Delgado’s issue is that his night production simply isn’t good enough to be able to tolerate a lower Vision%. David Wright, for instance, had a Vision% of 80 in 2004, which went up to 93, down to 90, to 89, and then up this year to 107.

But Delgado shows a clear trend, and a discouraging one, at that. If this is Delgado’s problem, though, what’s the solution? Laser eye surgery? Well, maybe.
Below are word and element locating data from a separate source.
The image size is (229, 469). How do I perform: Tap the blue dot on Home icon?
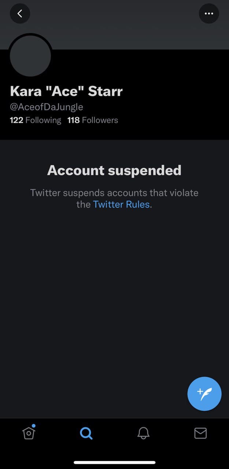(34, 426)
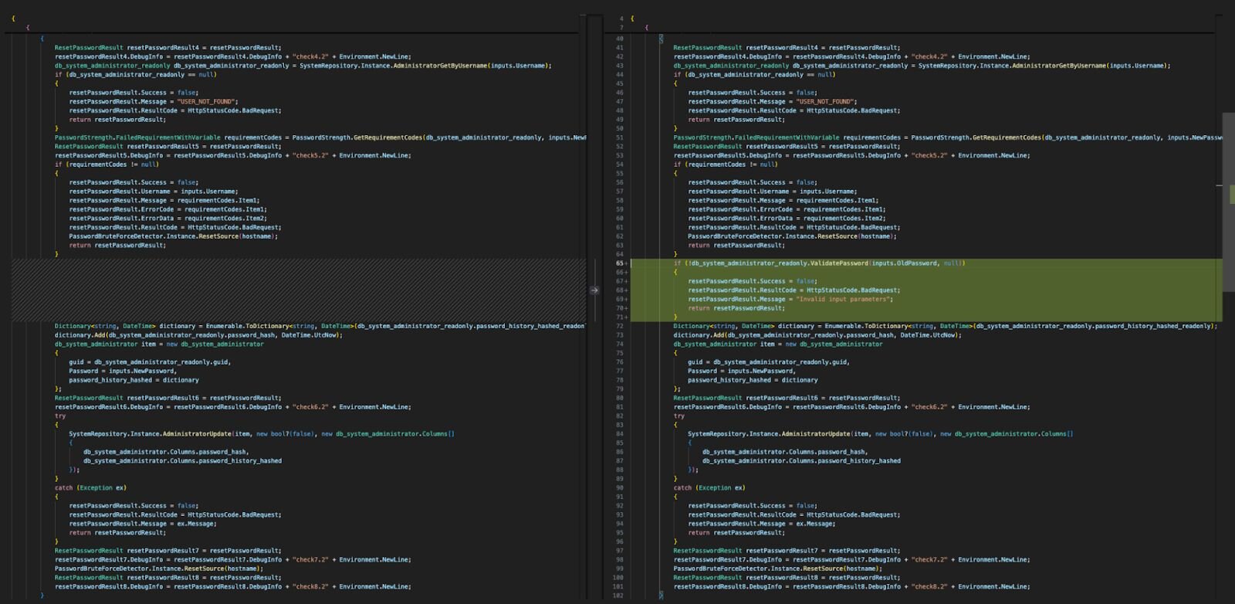Click the "Invalid input parameters" string on line 69
1235x604 pixels.
coord(844,299)
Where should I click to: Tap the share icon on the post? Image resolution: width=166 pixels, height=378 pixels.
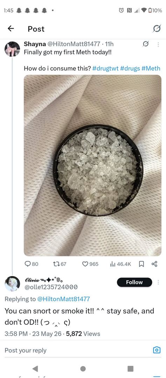point(154,264)
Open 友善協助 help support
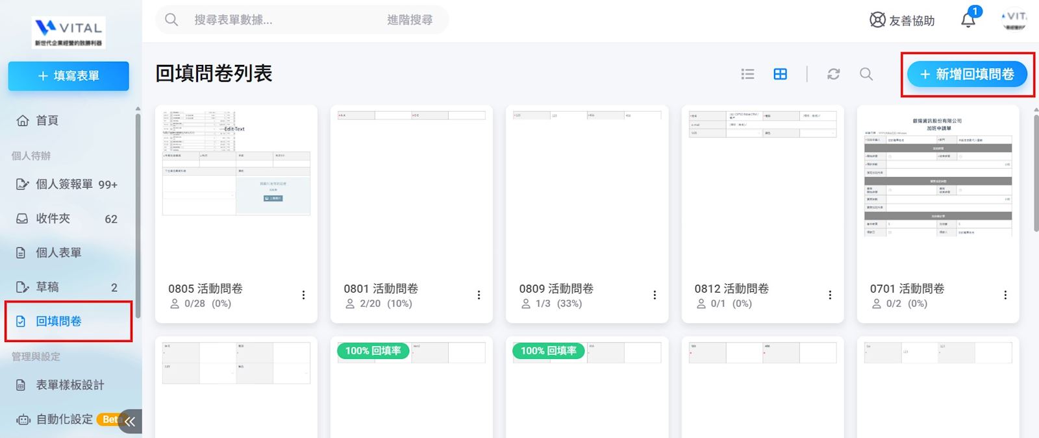 [902, 20]

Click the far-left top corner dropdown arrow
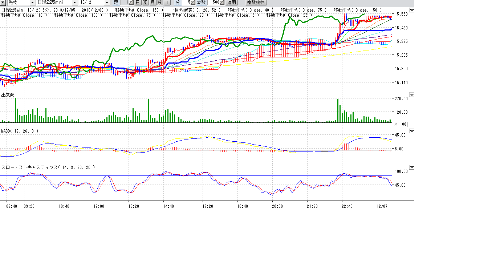(3, 3)
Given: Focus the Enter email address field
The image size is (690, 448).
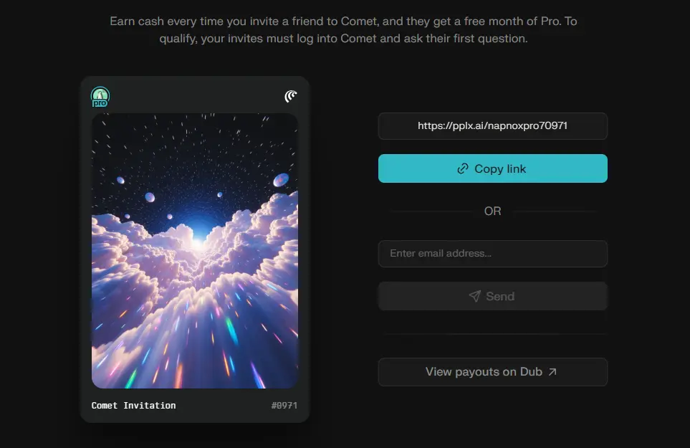Looking at the screenshot, I should pyautogui.click(x=492, y=254).
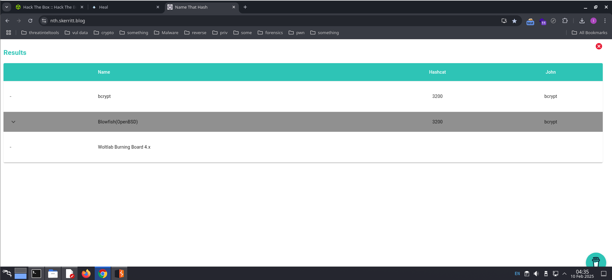The width and height of the screenshot is (612, 280).
Task: Open All Bookmarks folder
Action: [589, 33]
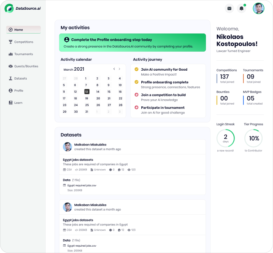Image resolution: width=273 pixels, height=253 pixels.
Task: Click the Competitions trophy icon
Action: tap(11, 42)
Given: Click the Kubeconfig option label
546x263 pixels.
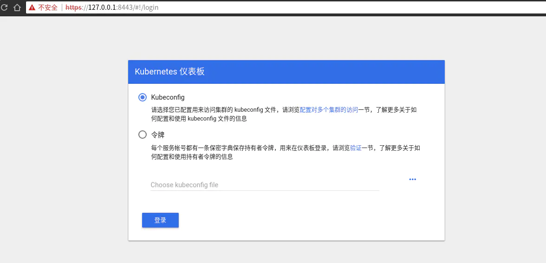Looking at the screenshot, I should point(168,97).
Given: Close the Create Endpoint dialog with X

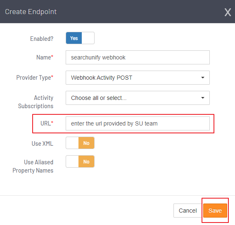Looking at the screenshot, I should click(228, 12).
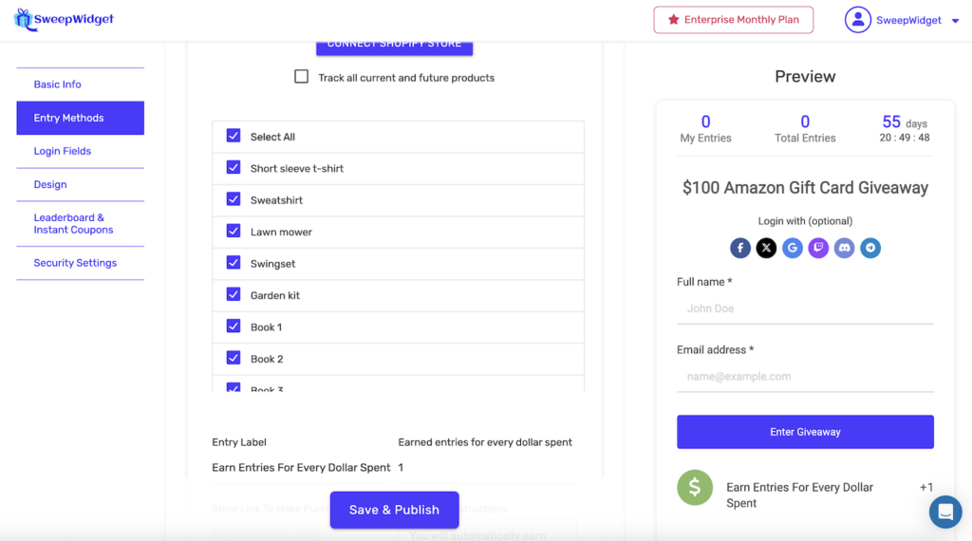This screenshot has width=972, height=541.
Task: Click the Twitch login icon
Action: 818,248
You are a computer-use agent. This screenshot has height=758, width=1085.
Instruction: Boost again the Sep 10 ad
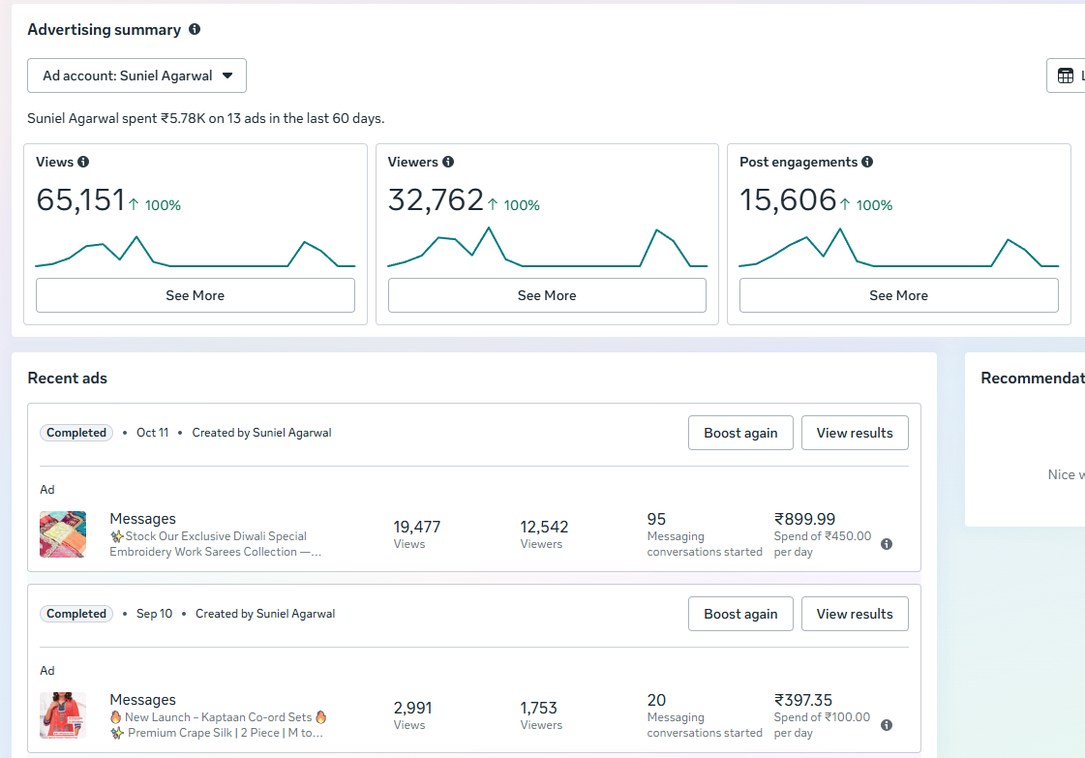(x=740, y=614)
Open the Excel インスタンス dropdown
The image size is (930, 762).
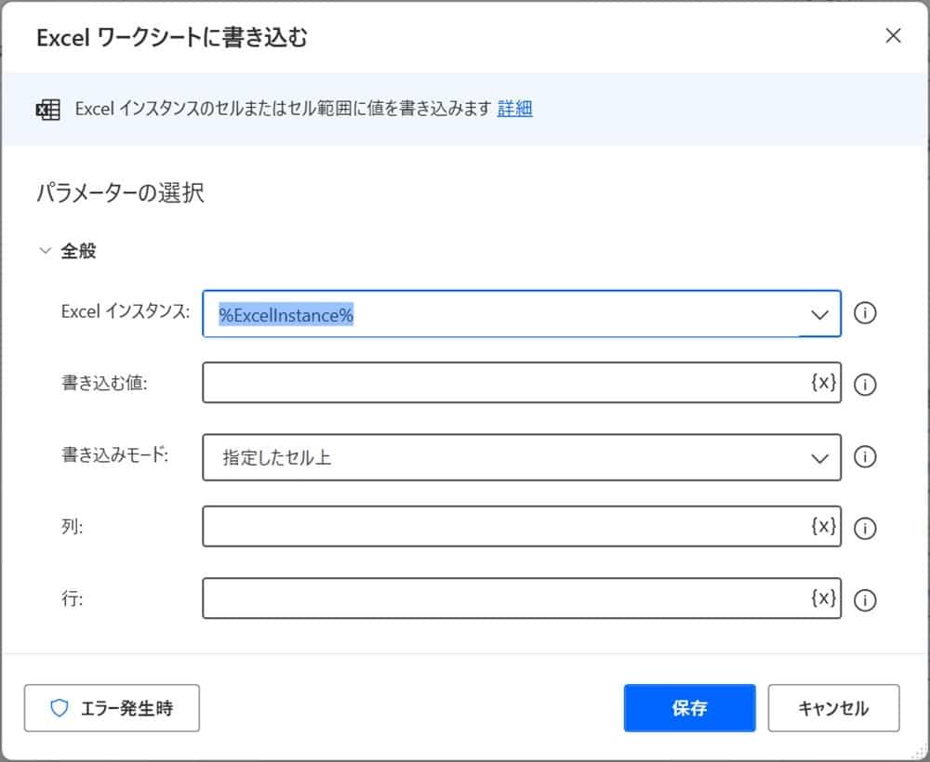(x=819, y=314)
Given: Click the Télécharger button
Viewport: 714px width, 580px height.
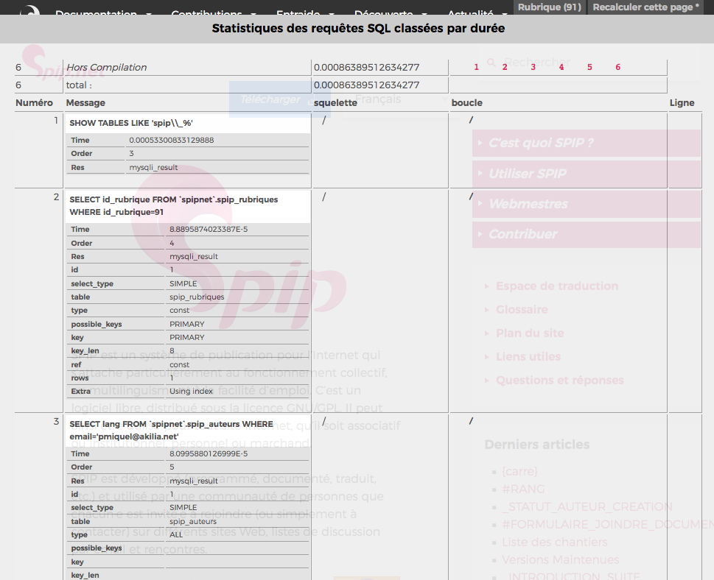Looking at the screenshot, I should (270, 99).
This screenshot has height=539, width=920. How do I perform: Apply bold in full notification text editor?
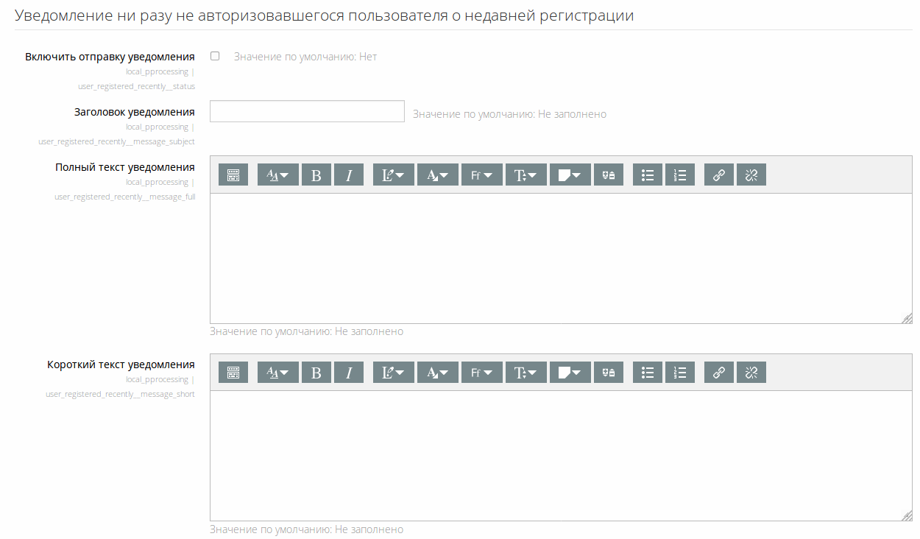pyautogui.click(x=316, y=175)
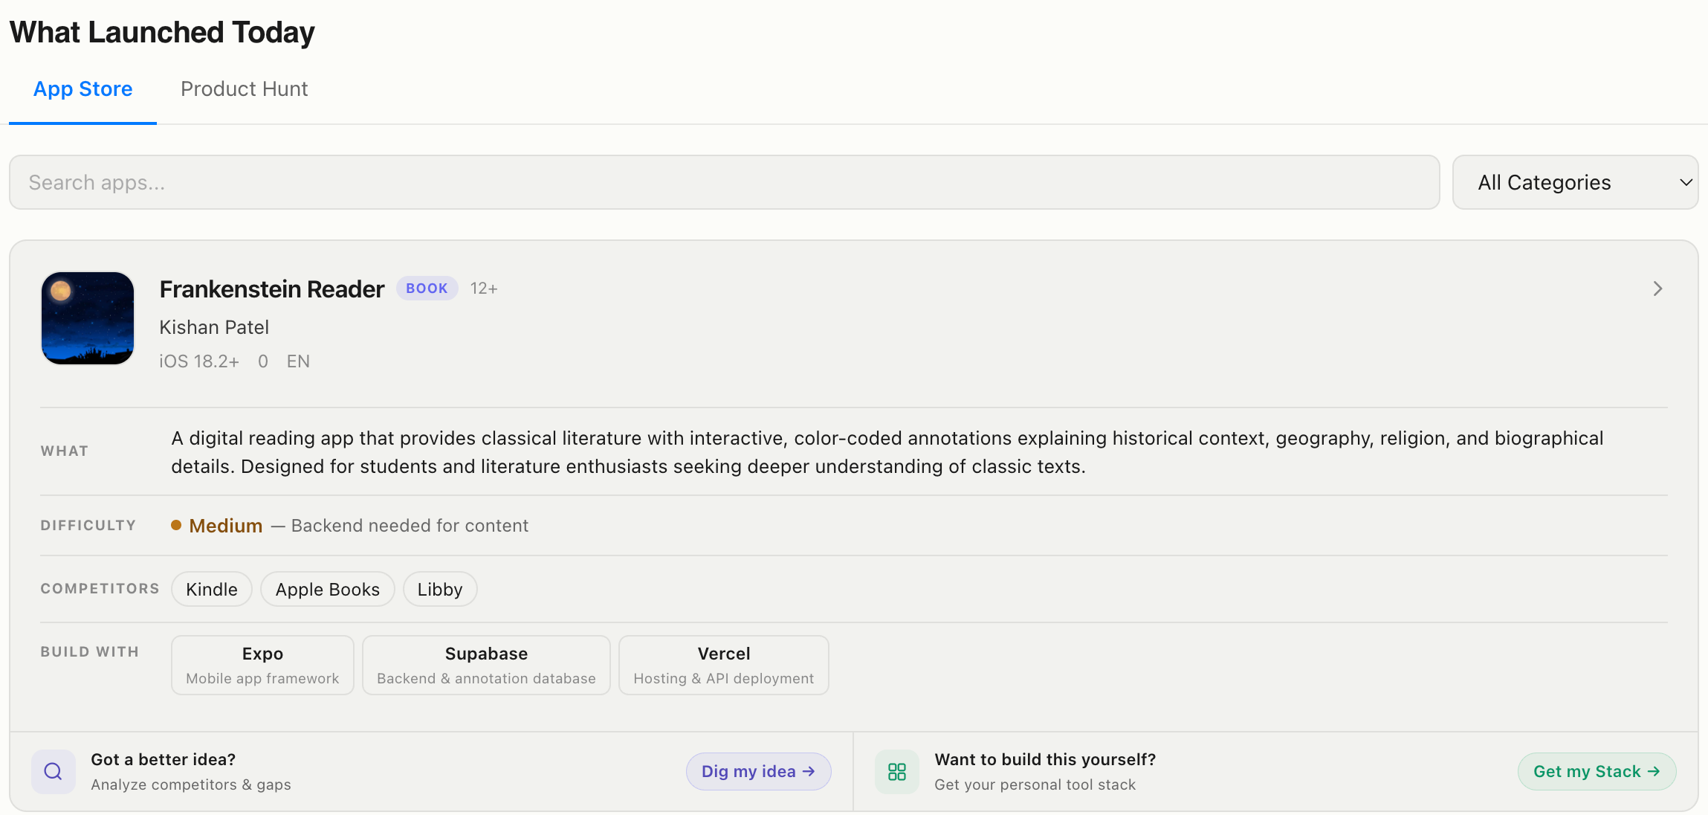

Matthew Namee wrote an article on this topic in 2004 in the Hardball Times. He wrote of his research on the histories of 17 players who had laser eye surgery beginning in 1996, from Al Martin to Wade Boggs and Bernie Williams. What he discovered was that in the year before the surgery, the players hit a combined .277/.364/.456. In the next year, they hit .282/.366/.491. In addition to small but traceable increases in BA and OBA, Namee found a 35-point jump in SLG. Furthermore, when you exclude the seasons of three of those players (Jeff Bagwell, Larry Walker, and Bernie Williams) who had fantastic seasons before the surgery (and, as Namee notes, would probably have hit a bit worse the next year anyway), the jump goes from an average .413 SLG to a .468 for the remaining 14 players.

Frank Catalanotto, one of the players who underwent the surgery, was quoted in Namee’s article as attributing much of his problems in 2002, when he hit .269 following a .330 campaign, to poor vision. “For that whole season of 2001, my vision was great,” he said before the 2003 season. “Then, last year in April I noticed things weren’t as clear anymore … In day games, it was fine, but in night games, it was just a little blurry. I couldn’t really focus as well. I just wasn’t picking up the spin on the ball.”

The year after the surgery, he rebounded to hit .299.

Are Delgado’s struggles solely attributable to eye problems? Probably not. But is it at least reasonable to think that these drastic splits could be symptomatic of eyes not quite as sharp as they once were? Yes. Maybe a little eye work could salvage Delgado’s season — along with the Mets’ hopes of scoring a few more runs. Right now, when the sun goes down, he’s hitting as well as a blind man anyway.